The band had an accidental origin. Pantoja, who is a performance poet, asked Atack to help him out with a performance, and the band sprang organically from that.

Because they didn’t consciously set out to form a band, they aren’t interested in the normal selfish motivations to which some musicians fall victim. They’re not interested in image, or picking up chicks. Three of the four members are married. They’re all in their late 20s, and this gives them the maturity and freedom to pursue their art for art’s sake.

“I don’t expect to gain anything from this; it’s not about gaining anything, man, it’s about giving,” says Shapiro.

Though their lyrics touch on current issues and American policy, like immigration and income inequality, they insist they’re not a political band.

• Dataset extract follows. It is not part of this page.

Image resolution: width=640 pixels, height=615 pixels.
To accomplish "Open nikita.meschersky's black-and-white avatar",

“I’m just sticking up for people that get picked on,” says Pantoja.

“The idea behind the band was to try to inspire people to stand up for things they believe in,” says Atack. “It’s more like social commentary than political commentary. We’re more a weapon against apathy, I think, than anything else.”

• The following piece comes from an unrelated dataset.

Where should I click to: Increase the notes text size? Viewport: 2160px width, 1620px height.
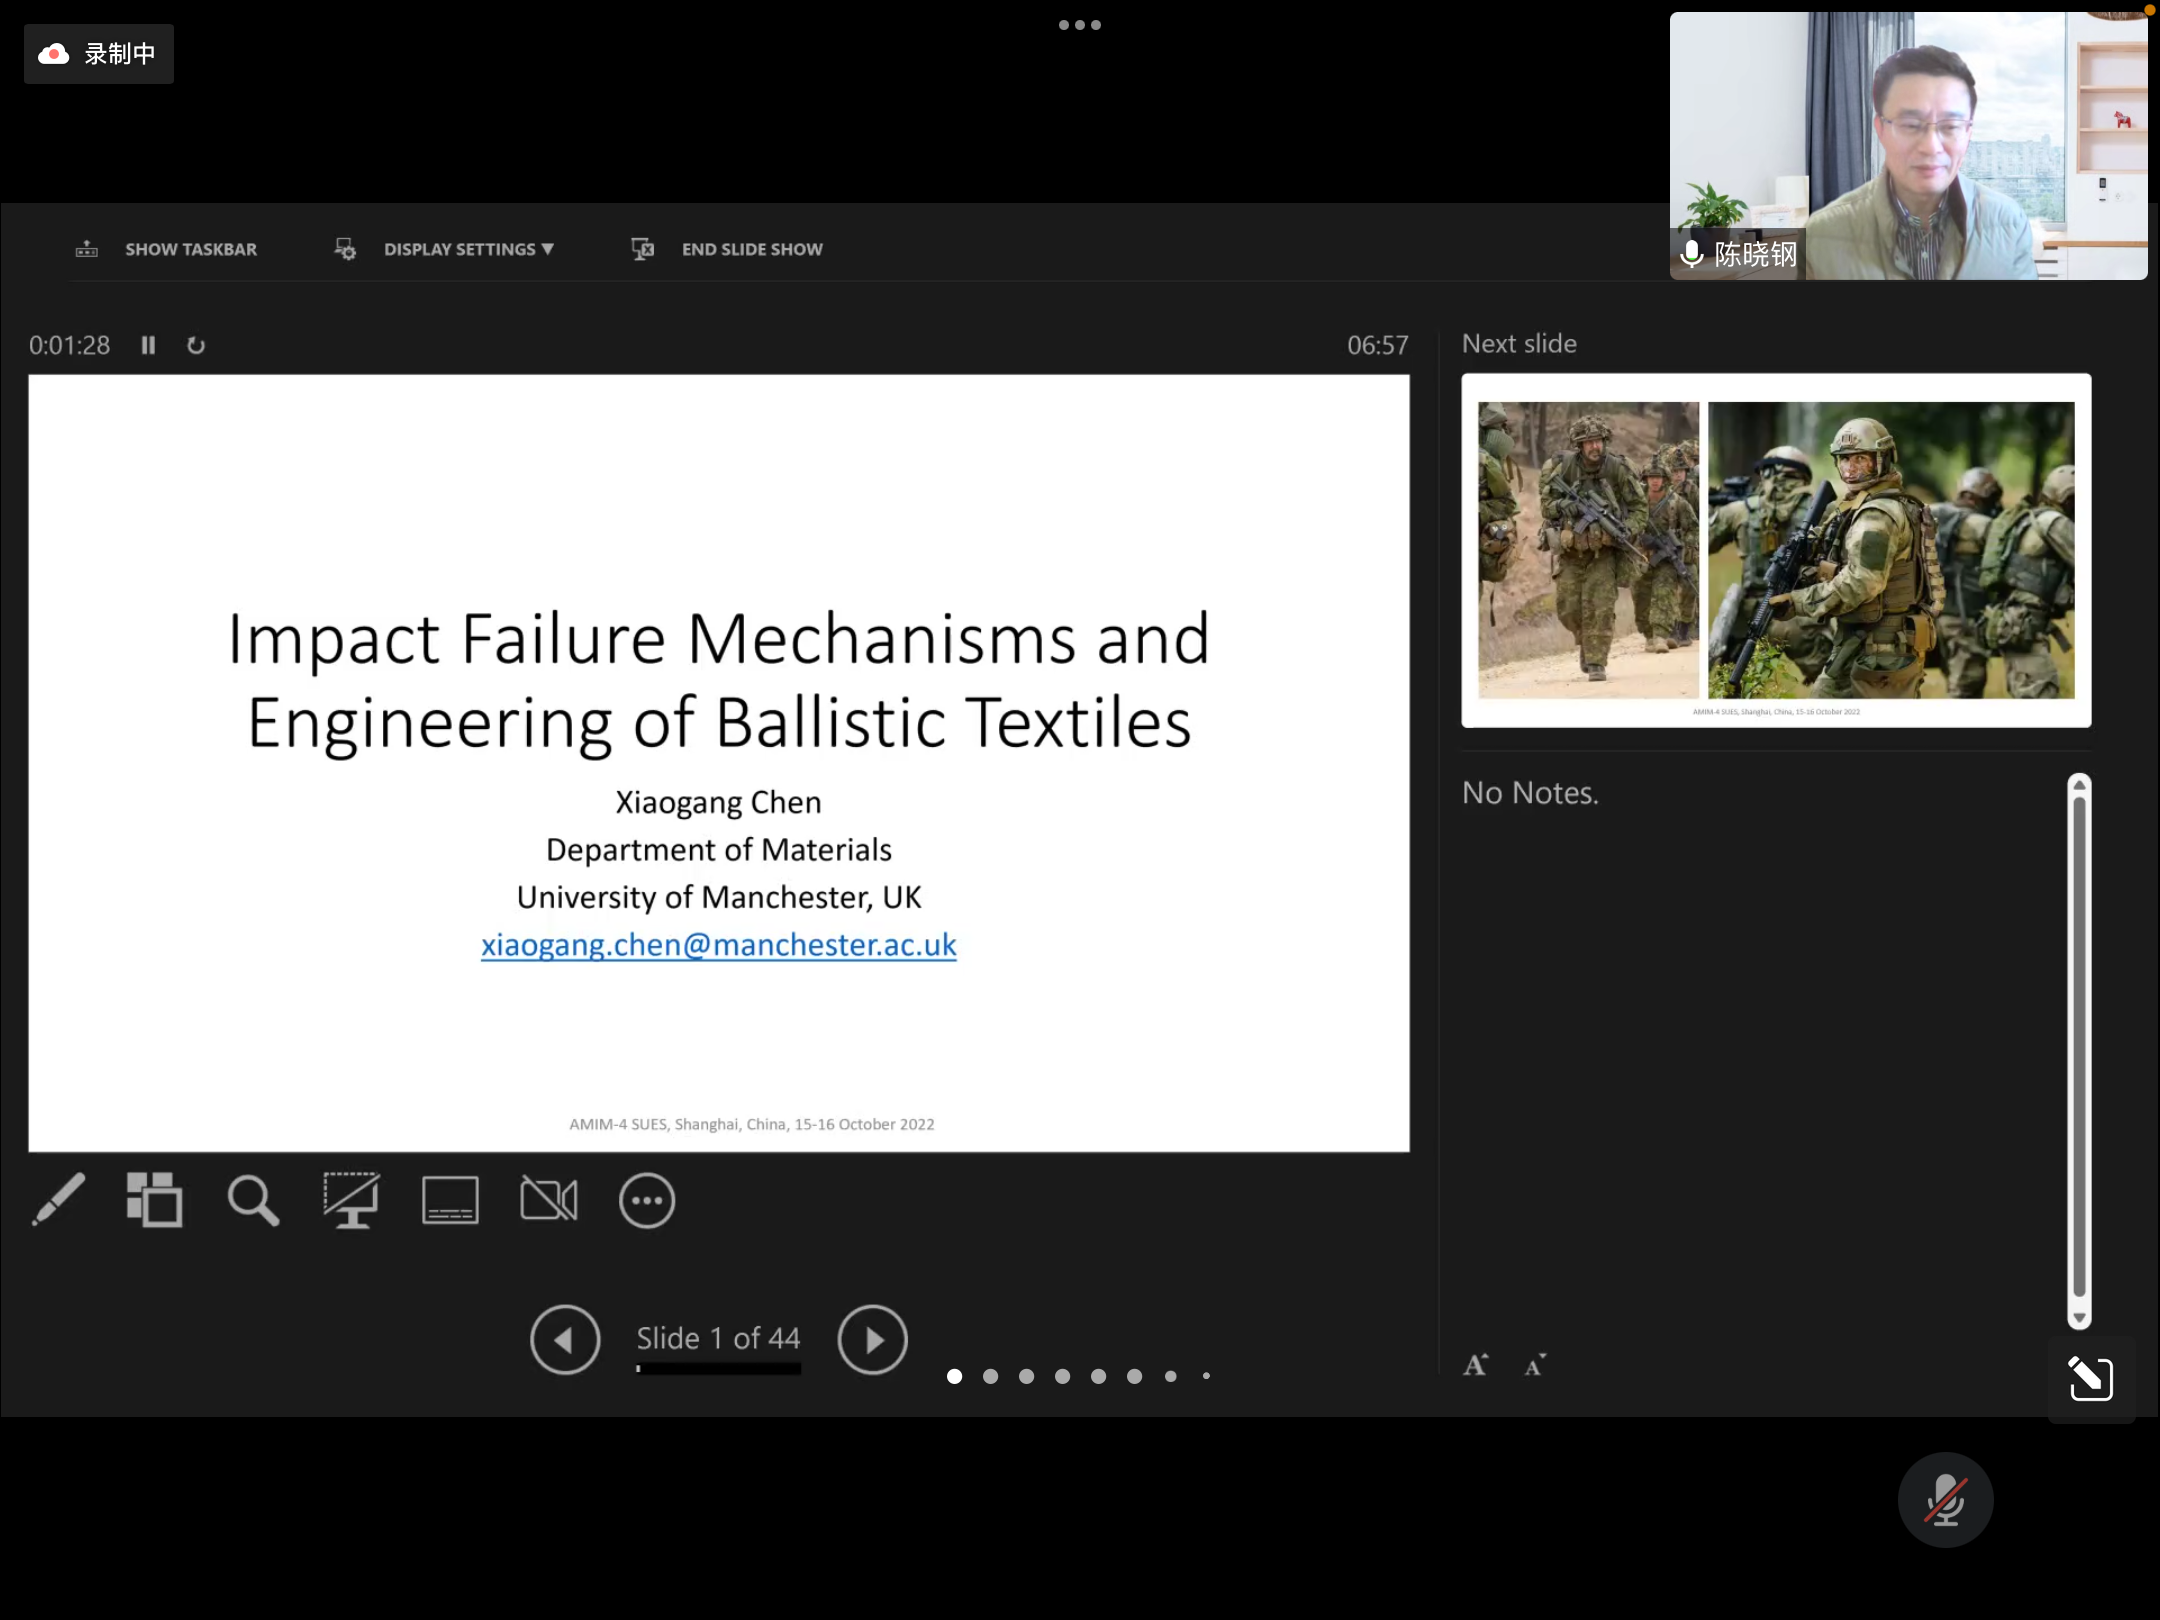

They all have deep convictions, but the group insists they welcome dissent, and the way their shows function, they’re more like high octane town hall meetings than rock shows.

“I guess when I speak, I am inviting other people to speak as well, and I’ve often seen that happen,” says Pantoja.

Because of the band members’ reputation of bringing their message to the public with energy, they’re aligned with the Occupy Reno events, but they’re not simply following some fad. They’ve been saying these same sorts of things for years. However, they are excited to see that such a large group of people are frustrated over the same issues.

Their message does seem to bear a lot of similarities to the worldwide protests going on, as does their ultimate goal. When discussing their upcoming November tour of Montana, they talk about the excitement of being able to spread their message to a different audience, and just simply to get people thinking and talking about the issues.

But, deep down they are just common folks, trying to give voice to those who lack one, which brings us back to this band of rocks. If we can envision each word of Pantoja’s poetry, each note from Atack and Shapiro and each thunder-strike from Preciado as a rock, then they are amassing an arsenal, and it’s spreading. But their intention is not one of turbulence. In other words, they are not in the business of casting stones, but of building foundations, of creation rather than destruction.